*The task*.
Please restate the records that follow word for word, omitting any images.

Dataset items

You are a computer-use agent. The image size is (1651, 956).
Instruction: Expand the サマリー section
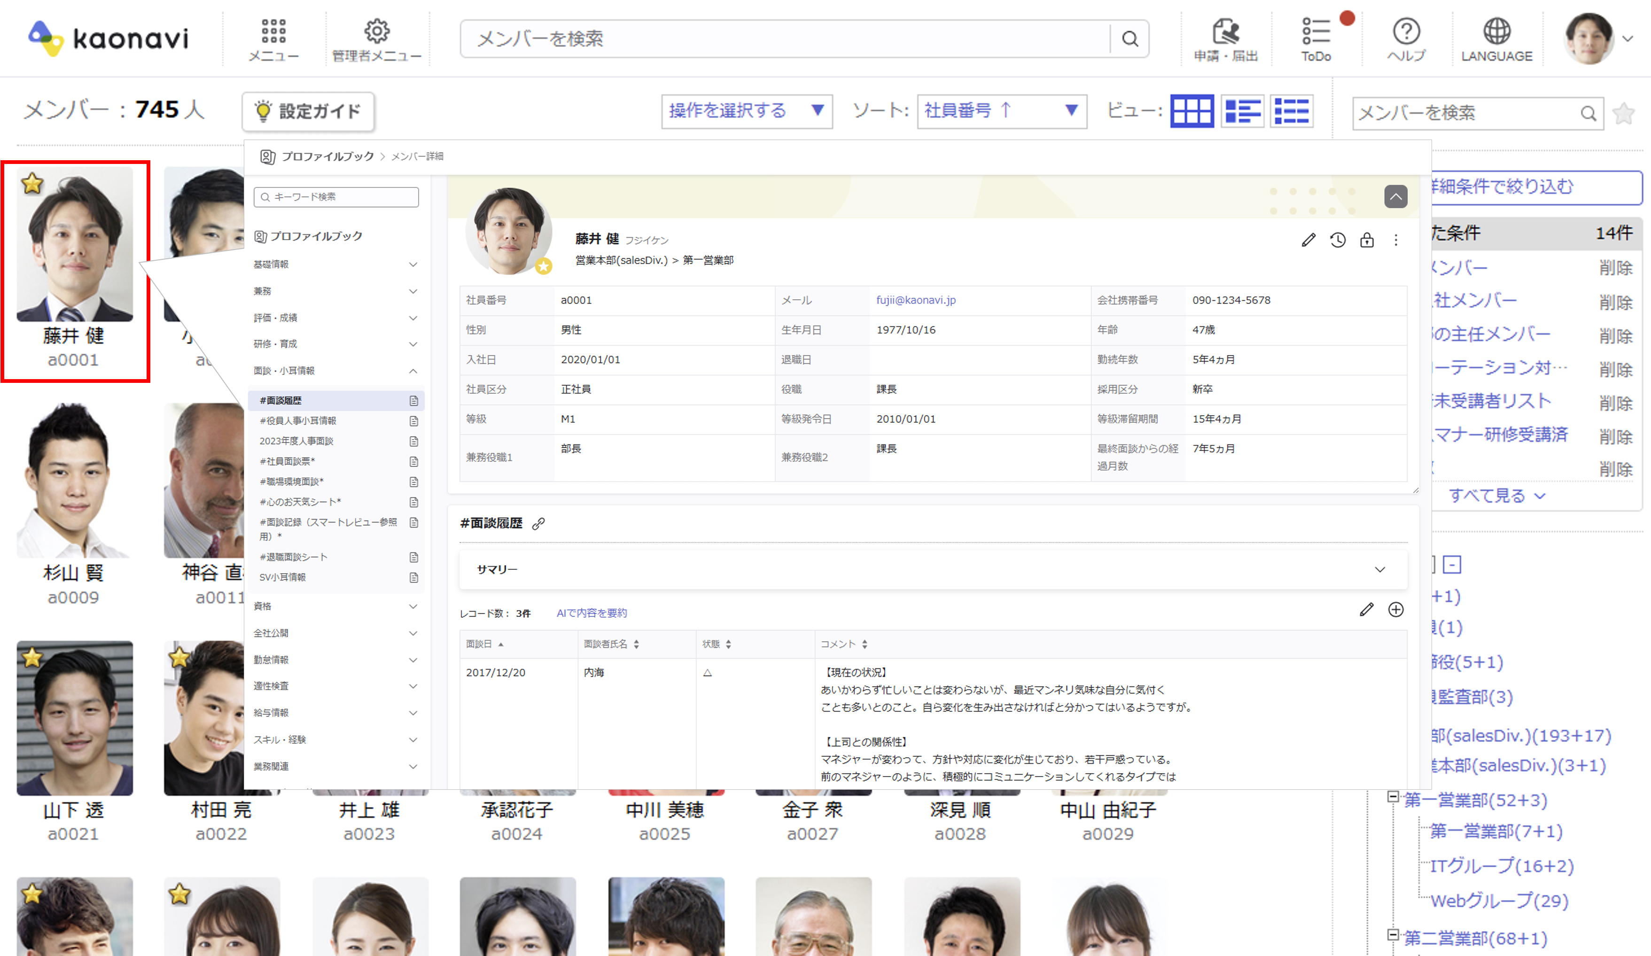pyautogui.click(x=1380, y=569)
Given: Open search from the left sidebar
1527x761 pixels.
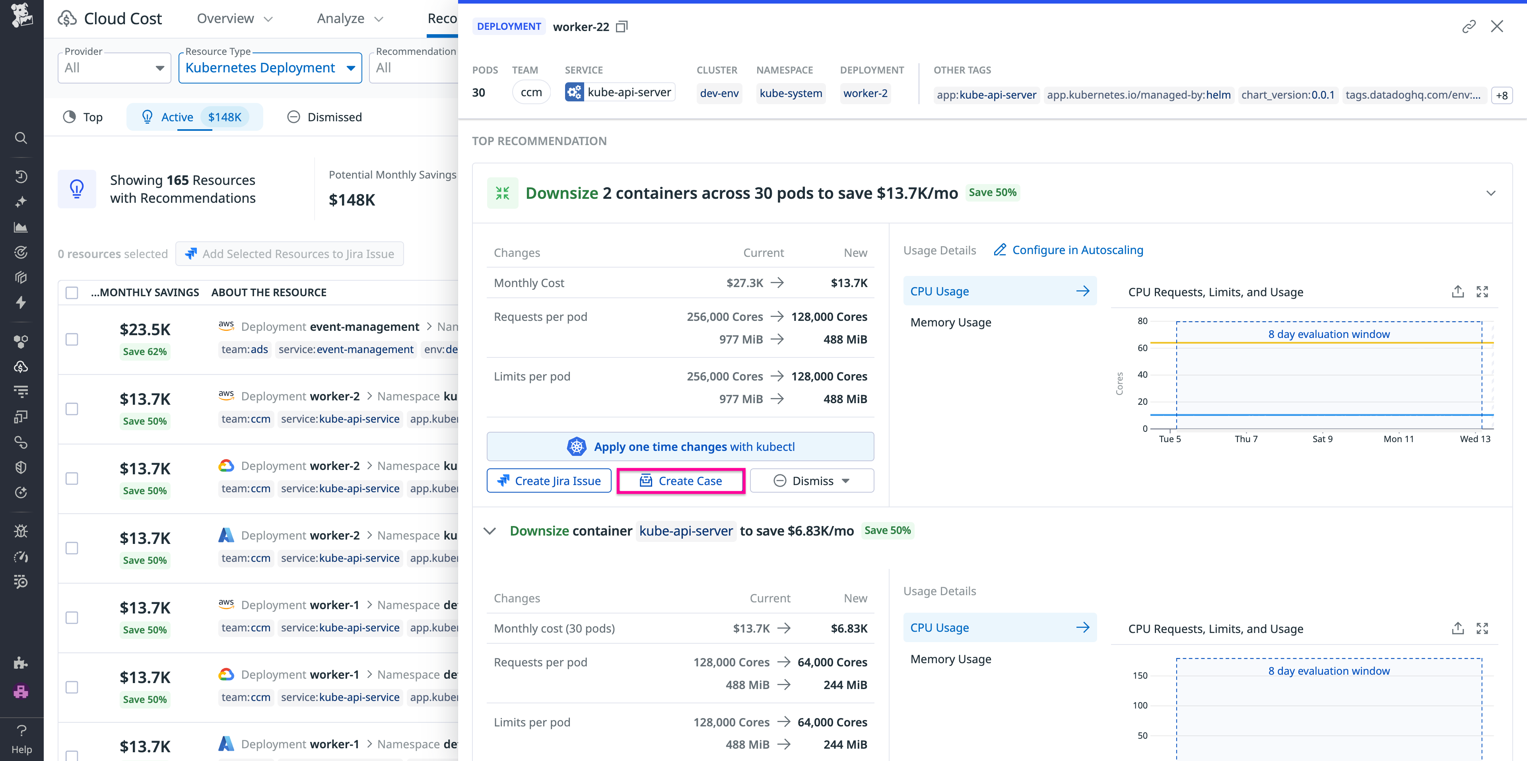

*Task answer*.
You are a computer-use agent. The image size is (1651, 956).
Instruction: Expand the サマリー section
pyautogui.click(x=1380, y=569)
Given: Open search from the left sidebar
1527x761 pixels.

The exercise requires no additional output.